Criticamos a los partidos, pero somos incapaces de participar, de pelear desde abajo porque las cosas sean como debieran. Criticamos la educación, pero apenas dedicamos un minuto a la lectura. Criticamos la ignorancia, pero seguimos pendientes de una tal Belén. Criticamos la demagogia, pero aplaudimos argumentos miserables siempre que nos conviene.

Tenemos un gobierno que se dedica a la propaganda, y lo tendremos hasta que una alternativa seria deje de dedicarse al oportunismo o al desconcierto, a esperar con paciencia que le llegue su turno. Es poco, desde luego, lo que podemos hacer, pero siempre es más que nada, más de lo que solemos hacer, frecuentemente poniendo el grito en el cielo.

Los que mandan nos conocen y se burlan de nosotros. No solo el gobierno, por supuesto; en realidad la lista es interminable: los jueces que se prostituyen, los periodistas que desinforman, los profesores que engañan, los funcionarios que se escaquean, los sindicalistas que viven del cuento…

“Menos quejarse y más trabajar” debiera ser la consigna de quienes creemos que ser cada uno de nosotros un poco mejores cada día es la única fórmula para conseguir que las cosas sean lo que deben ser, incluida la democracia

¿Gripe o campaña?

Una de las cualidades más curiosas de la situación en que vivimos es la ausencia de información, un bien que no es precisamente escaso. El truco está en que la abundancia tiene varios efectos paradójicos, con los que no estábamos acostumbrados a lidiar. Dicho de otra manera, tenemos información pero nos cuesta trabajo saber si lo que tenemos por cierto corresponde mínimamente con la verdad.

En el caso de la medicina es irritante que, sabiendo tanto, no tengamos ni idea de lo que pueda pasar, por ejemplo, con el virus de la gripe. Esta ambigüedad de buen número de cosas relacionadas con la vida y la muerte, es difícil de manejar, en especial cuando se plantea en el nivel político. Cualquiera diría, por ejemplo, que la decisión de vacunar debiera ser un asunto meramente técnico, pero basta leer los periódicos para darse cuenta de que la cosa no es tan simple, que lo que es verdad allende los Pirineos resulta no serlo en la piel de toro y cosas así. No encuentro ningún medio internacional que esté dale que dale con las vacunas y con las previsiones, aunque tampoco hay muchos lugares en que el Ministro de Sanidad tenga que coordinar a diecisiete elementos que se creen tan importantes como él y que, además, tienen las competencias.

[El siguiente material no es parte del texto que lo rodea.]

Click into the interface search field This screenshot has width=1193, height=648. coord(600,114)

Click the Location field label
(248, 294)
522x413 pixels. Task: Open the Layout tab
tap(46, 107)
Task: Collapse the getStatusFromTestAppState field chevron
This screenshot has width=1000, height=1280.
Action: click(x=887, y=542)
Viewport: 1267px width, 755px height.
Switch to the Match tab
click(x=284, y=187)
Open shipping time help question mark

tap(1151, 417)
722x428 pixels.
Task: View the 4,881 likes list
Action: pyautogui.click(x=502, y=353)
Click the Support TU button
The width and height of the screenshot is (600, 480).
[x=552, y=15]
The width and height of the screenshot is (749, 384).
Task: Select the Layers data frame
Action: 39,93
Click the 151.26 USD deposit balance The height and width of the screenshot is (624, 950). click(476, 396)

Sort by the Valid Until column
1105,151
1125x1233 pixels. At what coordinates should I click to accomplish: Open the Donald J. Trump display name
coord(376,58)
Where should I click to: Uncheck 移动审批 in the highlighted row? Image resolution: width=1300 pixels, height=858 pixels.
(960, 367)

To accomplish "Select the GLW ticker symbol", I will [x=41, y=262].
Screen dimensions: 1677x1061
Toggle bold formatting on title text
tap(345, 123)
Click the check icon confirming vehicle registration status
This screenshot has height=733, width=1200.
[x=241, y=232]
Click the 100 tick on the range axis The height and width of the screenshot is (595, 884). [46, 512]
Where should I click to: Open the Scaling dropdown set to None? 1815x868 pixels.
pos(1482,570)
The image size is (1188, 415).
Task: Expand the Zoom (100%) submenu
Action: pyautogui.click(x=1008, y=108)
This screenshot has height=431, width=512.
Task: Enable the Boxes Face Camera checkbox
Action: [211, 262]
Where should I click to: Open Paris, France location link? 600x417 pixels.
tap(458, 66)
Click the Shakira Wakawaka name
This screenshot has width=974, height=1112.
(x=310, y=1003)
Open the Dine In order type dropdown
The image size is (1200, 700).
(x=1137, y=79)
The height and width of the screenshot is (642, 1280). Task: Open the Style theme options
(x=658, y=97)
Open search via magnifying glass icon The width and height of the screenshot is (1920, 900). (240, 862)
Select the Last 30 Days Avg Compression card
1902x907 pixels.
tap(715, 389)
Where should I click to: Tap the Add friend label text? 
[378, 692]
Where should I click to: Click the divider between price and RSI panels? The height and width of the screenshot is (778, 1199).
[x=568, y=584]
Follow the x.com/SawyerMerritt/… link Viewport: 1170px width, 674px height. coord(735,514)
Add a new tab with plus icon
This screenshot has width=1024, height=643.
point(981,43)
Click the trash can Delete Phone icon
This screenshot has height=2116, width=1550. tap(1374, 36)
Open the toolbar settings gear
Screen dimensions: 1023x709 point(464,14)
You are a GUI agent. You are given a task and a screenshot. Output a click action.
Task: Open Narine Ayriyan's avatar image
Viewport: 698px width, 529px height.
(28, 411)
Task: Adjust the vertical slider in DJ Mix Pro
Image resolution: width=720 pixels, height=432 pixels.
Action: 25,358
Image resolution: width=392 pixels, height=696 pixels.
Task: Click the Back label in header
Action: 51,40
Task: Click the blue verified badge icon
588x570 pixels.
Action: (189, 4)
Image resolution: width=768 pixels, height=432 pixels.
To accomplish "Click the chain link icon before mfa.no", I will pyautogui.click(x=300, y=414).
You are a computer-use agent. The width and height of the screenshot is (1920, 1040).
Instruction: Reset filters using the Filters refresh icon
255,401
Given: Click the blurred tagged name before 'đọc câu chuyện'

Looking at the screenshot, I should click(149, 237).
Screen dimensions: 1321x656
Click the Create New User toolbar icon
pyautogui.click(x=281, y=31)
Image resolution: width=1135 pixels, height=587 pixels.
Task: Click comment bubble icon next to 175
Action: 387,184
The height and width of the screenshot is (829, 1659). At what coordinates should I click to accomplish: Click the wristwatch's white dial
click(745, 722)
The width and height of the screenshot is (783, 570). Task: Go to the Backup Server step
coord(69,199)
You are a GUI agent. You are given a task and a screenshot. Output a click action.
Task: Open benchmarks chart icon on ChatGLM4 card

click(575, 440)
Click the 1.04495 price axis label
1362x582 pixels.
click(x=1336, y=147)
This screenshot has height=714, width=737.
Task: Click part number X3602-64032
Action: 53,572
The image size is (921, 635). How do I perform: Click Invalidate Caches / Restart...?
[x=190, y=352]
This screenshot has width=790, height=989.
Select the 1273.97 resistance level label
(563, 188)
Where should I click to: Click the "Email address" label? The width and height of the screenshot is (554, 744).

Durante el gobierno de Aznar, ZP se las arregló para combatirle por tierra, mar y aire con las disculpas más extravagantes. En particular, el asunto del Prestige, en que el gobierno hizo exactamente lo que haría cualquier persona sensata, como finalmente se ha acabado por reconocer en todas partes, la oposición incendió las calles con acusaciones gravísimas y con manifestaciones virulentas. Desde entonces, la política no conoce ningún sosiego, y los posibles efectos del famoso virus tienen un potencial político mucho más mortífero que, al menos hasta ahora, tienen como amenaza a la vida humana. Todo esto hace que no se pueda hablar con la mínima serenidad y que el virus se convierta en un efecto parlamentario. No se diga que no es emocionante el caso.